我說我養了一隻鳥,你說鳥誰都有幹麻要養?
這個對話聽來挺猥褻,不過也透露著我語言的不準確。
“我養了一隻鸚鵡"
“我養了一隻虎皮鸚鵡,牠是雛鳥"
養一隻鸚鵡沒有太大的衝動,反正就是養了,牠剛回家時很害怕,不吃也不喝,撫摸時還嚇得漏尿,不過一天以後就變得十分活潑,看到我就吵著要東西吃,即便是把嗉囊吃得鼓脹脹也還是堅持進食,跟我的硬脾氣有得拼。
週六凌晨樓下神壇喧鬧整夜,拖著整週疲憊身軀的我連澡也沒洗就癱在床上,K悄悄起身回家,我失去意識前還閃過「恩,牠已經吃飽了」才睡著。直到四點多神壇信眾開始敲鑼打鼓,我掙扎起身抱著牠安撫,過大喧嘩的鑼鼓與突如其來的鞭炮把我們都嚇到了。

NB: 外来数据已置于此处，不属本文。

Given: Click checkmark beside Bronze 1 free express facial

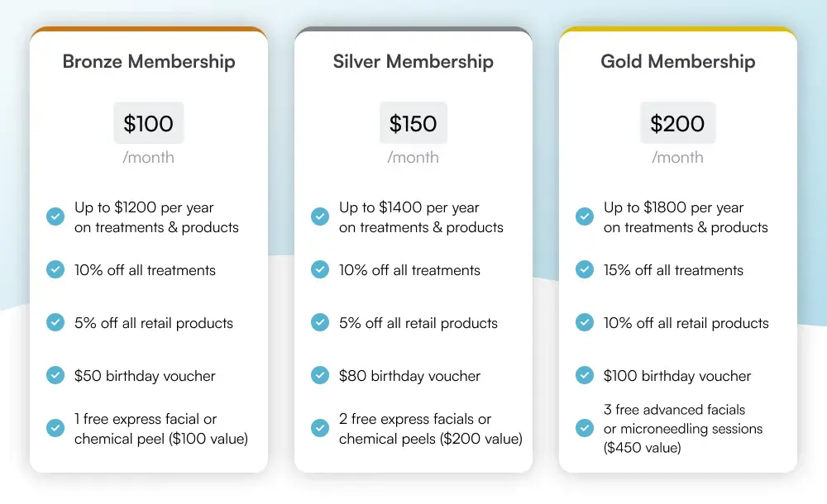Looking at the screenshot, I should click(x=55, y=428).
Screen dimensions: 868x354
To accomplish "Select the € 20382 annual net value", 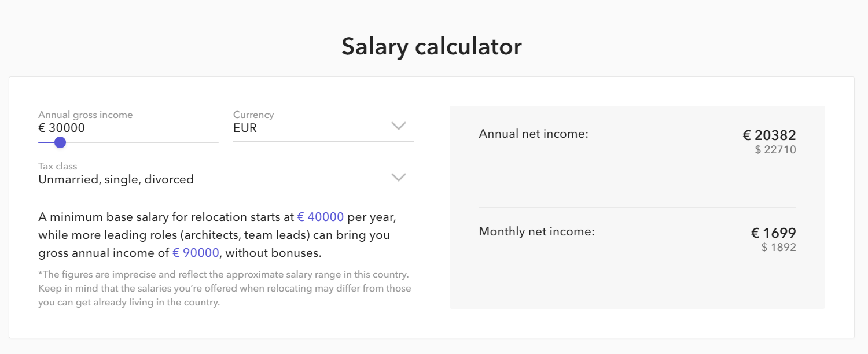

我覺得飼養是一種感覺性的行為,消耗著彼此耐性;培養著兩邊的個性,這比聆聽電子花車女午後的歌聲或者野台戲演著"玄天上帝大戰哈利波特"有其意義。住在神壇上方的我必須忍受著這些聲音,往往在凌晨或者假日清晨,如果真有神明,祂應該不會因為幾個人的信仰造成許多人必須被迫忍受噪音而高興。